Identificação e classificção
Estudos morfológicos foram feitos em 500 lotes de material para analisar caracteres, posição de estruturas e características os quais cada um dos animais possui para fazer a identificação. “É feito um processo de clareamento nos ácaros para deixá-los transparentes e fazer o estudo em microscópio”, explica. Como existem poucas pessoas estudando ácaros e eles são muito parecidos entre si, a morfometria é bastante complicada. Jacinavicius precisou observar como funcionava a taxonomia e quetotaxia — distribuição das cerdas — de cada um deles para classificá-los.
Já com o material coletado em campo, que é fresco, pode ser feita a detecção de agentes patogênicos. Para determinar a presença ou não da bactéria da febre maculosa, foram feitos estudos por PCR, técnica de estudos moleculares na qual o DNA do ácaro é extraído. Durante esse processo, caso o animal esteja contaminado com a bactéria, o DNA do patógeno também é extraído junto a esse processo. Os primers, fragmentos conhecidos de DNA de determinada bactéria, são os responsáveis por conseguir detectar a presença da Rickettsia no organismo do ácaro. Esse procedimento, além de detectar a presença do patógeno, também mostra se a extração do DNA do ácaro funcionou, validando o processo.
Novos registros
Os estudos laboratoriais foram feitos tanto no Laboratório de Epidemiologia da FMVZ quanto no próprio Instituto Butantan, no Laboratório Especial de Coleções Zoológicas. “A quantidade de DNA total das amostras foi significativa, porém nenhuma delas deu positivo para a presença da Rickettsia”, relata. Apesar do resultado negativo quanto à bactéria, o biólogo conseguiu fazer seis novos registros de diferentes espécies de ácaros, os quais ainda não haviam sido encontrados no Brasil, além de novos registros de localidade e hospedeiros para esses ácaros no país.
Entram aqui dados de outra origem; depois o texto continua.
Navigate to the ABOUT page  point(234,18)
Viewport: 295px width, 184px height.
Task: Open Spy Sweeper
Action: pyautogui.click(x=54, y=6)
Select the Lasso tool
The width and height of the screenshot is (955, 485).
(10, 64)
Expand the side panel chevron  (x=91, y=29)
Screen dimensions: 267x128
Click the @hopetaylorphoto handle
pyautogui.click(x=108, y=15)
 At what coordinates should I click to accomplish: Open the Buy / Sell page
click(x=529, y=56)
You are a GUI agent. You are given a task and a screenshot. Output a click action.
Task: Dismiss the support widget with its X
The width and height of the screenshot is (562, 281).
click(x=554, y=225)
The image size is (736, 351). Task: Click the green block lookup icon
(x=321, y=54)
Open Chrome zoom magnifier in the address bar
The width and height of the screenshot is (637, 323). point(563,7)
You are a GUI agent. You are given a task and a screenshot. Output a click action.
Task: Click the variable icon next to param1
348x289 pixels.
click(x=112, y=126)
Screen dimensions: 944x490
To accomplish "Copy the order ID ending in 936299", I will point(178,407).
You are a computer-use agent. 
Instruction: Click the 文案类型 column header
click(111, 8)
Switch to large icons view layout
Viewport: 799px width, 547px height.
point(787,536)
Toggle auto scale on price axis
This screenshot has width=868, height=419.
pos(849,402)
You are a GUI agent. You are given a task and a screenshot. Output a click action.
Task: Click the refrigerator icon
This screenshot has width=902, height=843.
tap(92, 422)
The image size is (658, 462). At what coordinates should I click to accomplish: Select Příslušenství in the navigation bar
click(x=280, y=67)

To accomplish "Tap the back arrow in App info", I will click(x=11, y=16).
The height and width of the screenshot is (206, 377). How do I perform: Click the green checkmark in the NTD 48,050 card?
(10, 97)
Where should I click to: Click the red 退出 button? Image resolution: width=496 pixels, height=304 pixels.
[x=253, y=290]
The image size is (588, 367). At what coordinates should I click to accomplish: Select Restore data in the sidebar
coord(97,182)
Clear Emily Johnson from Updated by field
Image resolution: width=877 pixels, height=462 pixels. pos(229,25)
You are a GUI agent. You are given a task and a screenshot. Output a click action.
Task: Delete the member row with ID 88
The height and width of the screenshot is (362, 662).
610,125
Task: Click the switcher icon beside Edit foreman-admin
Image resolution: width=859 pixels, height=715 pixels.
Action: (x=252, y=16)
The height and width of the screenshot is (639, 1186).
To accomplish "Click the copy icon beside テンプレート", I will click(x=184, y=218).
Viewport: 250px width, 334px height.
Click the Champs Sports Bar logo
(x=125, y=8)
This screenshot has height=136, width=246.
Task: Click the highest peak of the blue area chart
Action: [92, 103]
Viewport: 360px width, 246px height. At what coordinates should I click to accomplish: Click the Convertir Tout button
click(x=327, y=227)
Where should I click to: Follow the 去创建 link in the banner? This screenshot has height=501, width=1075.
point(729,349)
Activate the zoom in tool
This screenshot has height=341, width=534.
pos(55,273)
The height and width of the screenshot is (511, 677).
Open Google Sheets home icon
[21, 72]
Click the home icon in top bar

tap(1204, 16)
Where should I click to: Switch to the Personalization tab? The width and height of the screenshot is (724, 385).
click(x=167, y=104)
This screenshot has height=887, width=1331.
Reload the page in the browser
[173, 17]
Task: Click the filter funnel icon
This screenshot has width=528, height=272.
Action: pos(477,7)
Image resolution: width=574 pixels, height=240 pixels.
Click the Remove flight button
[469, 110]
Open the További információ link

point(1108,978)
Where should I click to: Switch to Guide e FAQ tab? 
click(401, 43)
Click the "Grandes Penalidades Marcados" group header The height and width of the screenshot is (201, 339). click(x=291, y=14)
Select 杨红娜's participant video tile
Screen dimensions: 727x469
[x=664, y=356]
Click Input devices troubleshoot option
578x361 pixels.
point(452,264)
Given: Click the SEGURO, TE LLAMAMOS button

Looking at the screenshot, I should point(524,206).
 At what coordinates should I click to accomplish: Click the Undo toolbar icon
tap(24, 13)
Apesar de não ter conseguido encontrar a bactéria causadora da febre maculosa em nenhum dos trombiculídeos estudados, esse trabalho não descarta a possibilidade desse grupo de ácaros ser vetor de riquétsias, principalmente porque foram feitas pesquisas pontuais. “Pode ser que, dentro daquela amostragem naquela região, por ser grande o número de ácaros, existam ácaros que possuem a bactéria, mas não conseguimos amostrá-los porque é inviável coletar tudo que há naquele lugar”, explica o pesquisador.
Mesmo já tendo como encerrado seu mestrado, o biólogo pretende dar próximos passos de sua pesquisa com estudos moleculares, nos quais poderá validar os grupos encontrados e também procurar outros patógenos que esses ácaros podem carregar consigo. “Quem sabe, talvez, encontremos até mesmo vírus”, finaliza. O trabalho de Jacinavicius foi apresentado nas edições IV e V do Simpósio Brasileiros de Acarologia em 2013 e 2015, respectivamente, e no XVIII Congresso Brasileiro de Parasitologia, em 2014.